When you say that what IRA does is not effective, do you mean just the
need to track indirect hard register copies, or can it be improved even
further?
Reply | Threaded
Open this post in threaded view
|

[Bug rtl-optimization/87902] [9 Regression] Shrink-wrapping multiple conditions

asolokha at gmx dot com
In reply to this post by asolokha at gmx dot com
https://gcc.gnu.org/bugzilla/show_bug.cgi?id=87902

--- Comment #8 from Segher Boessenkool <segher at gcc dot gnu.org> ---
(In reply to Ilya Leoshkevich from comment #7)
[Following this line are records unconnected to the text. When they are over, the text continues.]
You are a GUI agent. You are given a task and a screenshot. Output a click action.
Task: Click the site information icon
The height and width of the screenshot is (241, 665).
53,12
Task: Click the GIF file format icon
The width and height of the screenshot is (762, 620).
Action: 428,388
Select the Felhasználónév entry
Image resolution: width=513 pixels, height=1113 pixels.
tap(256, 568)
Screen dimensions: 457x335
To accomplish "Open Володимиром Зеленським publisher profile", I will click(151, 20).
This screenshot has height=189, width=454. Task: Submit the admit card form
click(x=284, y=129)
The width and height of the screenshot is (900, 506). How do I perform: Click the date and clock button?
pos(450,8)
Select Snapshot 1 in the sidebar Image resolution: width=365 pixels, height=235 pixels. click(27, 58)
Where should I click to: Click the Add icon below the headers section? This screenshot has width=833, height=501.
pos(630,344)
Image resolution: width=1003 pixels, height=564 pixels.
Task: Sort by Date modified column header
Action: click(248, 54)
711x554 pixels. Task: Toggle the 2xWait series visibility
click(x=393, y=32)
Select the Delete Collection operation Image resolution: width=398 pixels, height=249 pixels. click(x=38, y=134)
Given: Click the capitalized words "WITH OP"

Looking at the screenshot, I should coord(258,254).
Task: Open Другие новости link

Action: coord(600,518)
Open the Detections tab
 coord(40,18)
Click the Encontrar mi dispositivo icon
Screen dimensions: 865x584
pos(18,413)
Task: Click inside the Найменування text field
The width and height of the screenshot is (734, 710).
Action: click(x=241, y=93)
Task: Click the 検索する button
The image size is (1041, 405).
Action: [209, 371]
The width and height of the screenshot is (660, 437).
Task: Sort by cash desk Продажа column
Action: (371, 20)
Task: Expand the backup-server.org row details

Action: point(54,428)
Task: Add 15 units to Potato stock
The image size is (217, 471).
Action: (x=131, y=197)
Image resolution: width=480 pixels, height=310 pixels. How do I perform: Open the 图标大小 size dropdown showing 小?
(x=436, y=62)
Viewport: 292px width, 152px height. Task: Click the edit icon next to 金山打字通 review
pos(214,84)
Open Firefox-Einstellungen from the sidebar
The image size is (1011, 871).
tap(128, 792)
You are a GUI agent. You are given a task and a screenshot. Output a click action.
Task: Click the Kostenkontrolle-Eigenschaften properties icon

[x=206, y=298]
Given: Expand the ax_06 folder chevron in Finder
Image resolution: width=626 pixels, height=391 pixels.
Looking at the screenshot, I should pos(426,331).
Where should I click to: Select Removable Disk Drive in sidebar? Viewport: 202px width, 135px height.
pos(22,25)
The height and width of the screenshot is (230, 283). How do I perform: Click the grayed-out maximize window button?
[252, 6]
> Apparently, for this specific case doing more of hard register copy
> propagation is enough.  I've just tried running pass_cprop_hardreg
> before pass_thread_prologue_and_epilogue, and it helped.
>
> So, would running a mini-cprop_hardreg instead of just
> copyprop_hardreg_forward_bb_without_debug_insn (entry_block) be
> reasonable here?  Something along the lines of:
>
> - Do something like pre_and_rev_post_order_compute_fn (), but do not go
>   further from bbs which contain insns satisfying
>   requires_stack_frame_p (), since shrink-wrapping cannot happen past
>   those anyway.

I don't think that is true.  Separate shrink-wrapping...

>   Same for bbs which have more than 1 predecessor, since
>   cprop_hardreg forgets everything it saw when it encounters those.  Not
>   sure if a reasonable merge function can be defined for struct
>   value_data to improve this?
>
>   Maybe also stop completely when a certain number of bbs is found.
>
> - Do something like pass_cprop_hardreg::execute (), but use only bbs
>   computed during the previous step.

I think running the normal cprop_hardreg here is fine.  Or is it so
expensive?

>   Btw, would reverse postorder be
>   the "more intelligent queuing of blocks" mentioned in
>   pass_cprop_hardreg::execute ()?

Maybe?  It's not totally clear what is wanted here.

> When you say that what IRA does is not effective, do you mean just the
> need to track indirect hard register copies, or can it be improved even
> further?

I mean that split_live_ranges_for_shrink_wrap does not help much.